Crump v. Hartford Accident & Indemnity Co.

LEMMON, Judge,

concurring and assigning reasons.

The issue of prescription (or peremption) in this case is very tricky, because of the necessity of determining when the “disease first manifested itself”.1

In the Chivoletto case suit was filed three years after the employer had terminated the claimant for economic reasons, but within four months of the date claimant learned he had asbestosis. And in the La-Coste case the court found plaintiff was not disabled by silicosis and dismissed the action as of non-suit (annulling a dismissal with prejudice), noting that a cause of action for disability based on occupational disease does not accrue (and therefore the peremptive period does not begin to run) until the claimant becomes disabled by the disease.

In the present case the alternative claim under R.S. 23:1221(4)(p), a statute providing for benefits not based on disability, requires the determination of when the disease first manifested itself. When the rationale of the LaCoste case is applied, the peremptive period for plaintiff’s asserting a cause of action for compensation benefits did not begin when he learned he had contracted asbestosis, but was preserved as long as he remained in defendant’s employ and until he became disabled. And since he retired before becoming disabled “to do work of any reasonable character”, the beginning of the peremptive period for the cause of action under R.S. 23:1221(4)(p) is reasonably deemed to have accrued when he retired upon reaching mandatory retirement age.2 Significantly, the employer sustains no detriment from the deferral of commencement of the peremptive period, because there is no dispute that the employee contracted the disease while working for this employer.

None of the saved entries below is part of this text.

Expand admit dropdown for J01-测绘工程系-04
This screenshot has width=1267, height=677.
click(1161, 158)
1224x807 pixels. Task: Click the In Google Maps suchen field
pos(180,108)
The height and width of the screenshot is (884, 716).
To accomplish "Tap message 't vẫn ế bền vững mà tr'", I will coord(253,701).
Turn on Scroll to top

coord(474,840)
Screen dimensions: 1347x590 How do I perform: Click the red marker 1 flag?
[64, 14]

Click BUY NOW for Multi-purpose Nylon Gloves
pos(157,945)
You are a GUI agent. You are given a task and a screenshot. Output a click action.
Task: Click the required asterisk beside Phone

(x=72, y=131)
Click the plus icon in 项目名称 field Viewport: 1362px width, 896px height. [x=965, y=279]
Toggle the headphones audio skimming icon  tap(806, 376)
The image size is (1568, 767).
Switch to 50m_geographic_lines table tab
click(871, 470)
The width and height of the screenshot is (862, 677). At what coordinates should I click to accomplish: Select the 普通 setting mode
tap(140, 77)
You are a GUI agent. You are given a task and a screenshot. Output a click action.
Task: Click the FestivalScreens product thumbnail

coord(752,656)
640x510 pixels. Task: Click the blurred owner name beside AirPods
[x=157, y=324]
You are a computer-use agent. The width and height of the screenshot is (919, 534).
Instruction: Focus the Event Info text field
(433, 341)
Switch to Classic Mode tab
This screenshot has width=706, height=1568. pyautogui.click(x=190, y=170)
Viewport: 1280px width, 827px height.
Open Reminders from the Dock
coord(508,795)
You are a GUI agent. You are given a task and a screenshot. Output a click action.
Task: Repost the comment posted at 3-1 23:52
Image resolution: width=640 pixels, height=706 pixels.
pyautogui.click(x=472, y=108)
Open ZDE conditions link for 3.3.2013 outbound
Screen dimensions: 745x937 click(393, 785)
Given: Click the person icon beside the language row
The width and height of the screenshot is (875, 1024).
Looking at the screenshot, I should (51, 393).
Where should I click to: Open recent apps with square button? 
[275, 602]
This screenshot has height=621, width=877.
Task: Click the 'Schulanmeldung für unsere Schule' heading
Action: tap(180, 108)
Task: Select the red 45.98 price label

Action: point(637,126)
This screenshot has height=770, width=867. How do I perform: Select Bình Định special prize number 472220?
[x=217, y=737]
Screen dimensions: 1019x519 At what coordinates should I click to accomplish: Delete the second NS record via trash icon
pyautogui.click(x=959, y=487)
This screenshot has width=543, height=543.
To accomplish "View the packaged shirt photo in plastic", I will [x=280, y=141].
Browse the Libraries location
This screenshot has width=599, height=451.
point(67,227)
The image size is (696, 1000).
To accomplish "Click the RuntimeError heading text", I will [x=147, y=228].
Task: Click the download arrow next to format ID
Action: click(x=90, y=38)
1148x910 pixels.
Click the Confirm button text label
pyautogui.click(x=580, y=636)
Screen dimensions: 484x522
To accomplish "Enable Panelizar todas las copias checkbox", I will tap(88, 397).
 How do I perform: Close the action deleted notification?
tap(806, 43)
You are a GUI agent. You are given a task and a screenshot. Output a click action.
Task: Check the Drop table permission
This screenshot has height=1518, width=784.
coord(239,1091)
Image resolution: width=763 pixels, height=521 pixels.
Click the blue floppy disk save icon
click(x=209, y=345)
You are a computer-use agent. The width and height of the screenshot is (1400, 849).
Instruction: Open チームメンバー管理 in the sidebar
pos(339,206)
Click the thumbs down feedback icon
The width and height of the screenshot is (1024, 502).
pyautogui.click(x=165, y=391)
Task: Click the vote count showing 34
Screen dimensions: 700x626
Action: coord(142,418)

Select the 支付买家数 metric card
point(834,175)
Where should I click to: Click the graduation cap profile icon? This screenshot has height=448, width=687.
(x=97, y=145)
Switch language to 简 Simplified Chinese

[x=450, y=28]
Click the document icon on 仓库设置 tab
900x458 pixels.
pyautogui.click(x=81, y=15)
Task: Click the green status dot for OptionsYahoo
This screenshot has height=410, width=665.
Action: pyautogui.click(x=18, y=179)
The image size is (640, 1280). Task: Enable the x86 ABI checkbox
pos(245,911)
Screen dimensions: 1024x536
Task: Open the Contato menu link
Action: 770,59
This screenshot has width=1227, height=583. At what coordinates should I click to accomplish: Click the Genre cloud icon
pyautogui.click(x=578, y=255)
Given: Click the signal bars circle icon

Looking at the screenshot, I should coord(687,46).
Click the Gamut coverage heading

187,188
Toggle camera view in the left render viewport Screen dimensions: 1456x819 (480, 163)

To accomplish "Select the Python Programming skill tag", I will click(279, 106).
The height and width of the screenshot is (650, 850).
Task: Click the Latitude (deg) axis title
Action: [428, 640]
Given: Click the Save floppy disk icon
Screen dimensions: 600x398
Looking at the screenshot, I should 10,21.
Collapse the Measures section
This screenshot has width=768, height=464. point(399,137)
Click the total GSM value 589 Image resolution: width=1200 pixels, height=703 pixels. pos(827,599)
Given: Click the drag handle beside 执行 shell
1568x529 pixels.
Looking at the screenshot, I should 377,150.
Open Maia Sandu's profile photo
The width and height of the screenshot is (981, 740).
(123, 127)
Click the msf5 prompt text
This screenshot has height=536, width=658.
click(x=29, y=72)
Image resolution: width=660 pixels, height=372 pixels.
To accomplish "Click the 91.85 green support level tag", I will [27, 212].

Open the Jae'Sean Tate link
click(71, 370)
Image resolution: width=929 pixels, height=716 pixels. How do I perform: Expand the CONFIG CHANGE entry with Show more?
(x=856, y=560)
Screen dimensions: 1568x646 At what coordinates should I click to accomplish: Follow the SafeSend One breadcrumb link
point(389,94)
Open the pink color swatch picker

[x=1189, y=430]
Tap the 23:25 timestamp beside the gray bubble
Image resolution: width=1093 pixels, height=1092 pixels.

This plaintiff learned he had asbestosis in 1967 or 1969, and the disease progressed somewhat until 1971 when the employees in that plant began using masks. Although there was no significant progression thereafter and the level of hypoxia was not sufficient to cause significant symptoms or inability to work, general hypoxia does cause impairment. Under the overall circumstances plaintiff’s cause of action for this impairment, undoubtedly contracted while in defendant’s employ, was timely asserted.

. R.S. 23:1031.1 D provides in part:

“All claims for disablement arising from an occupational disease are forever barred unless the employee files a claim with his employer within four months of the date of his contraction of the disease or within four months of the date that the disease first manifested itself.” (Emphasis supplied)

. This view is logical. If a claim is cognizable under R.S. 23:1221(4)(p) in the case of an occupational disease which does not produce “disability to do work of any reasonable character”, then it would be unreasonable to require the employee to file a claim while he continues in the employment after discovery of the disease.

This case holds that such a claim is cognizable. The Chivoletto case did not make such a holding, because only the plaintiff had appealed from that award by the trial court. And, as noted in the Chivoletto case, the court in the LaCoste case did not consider the issue.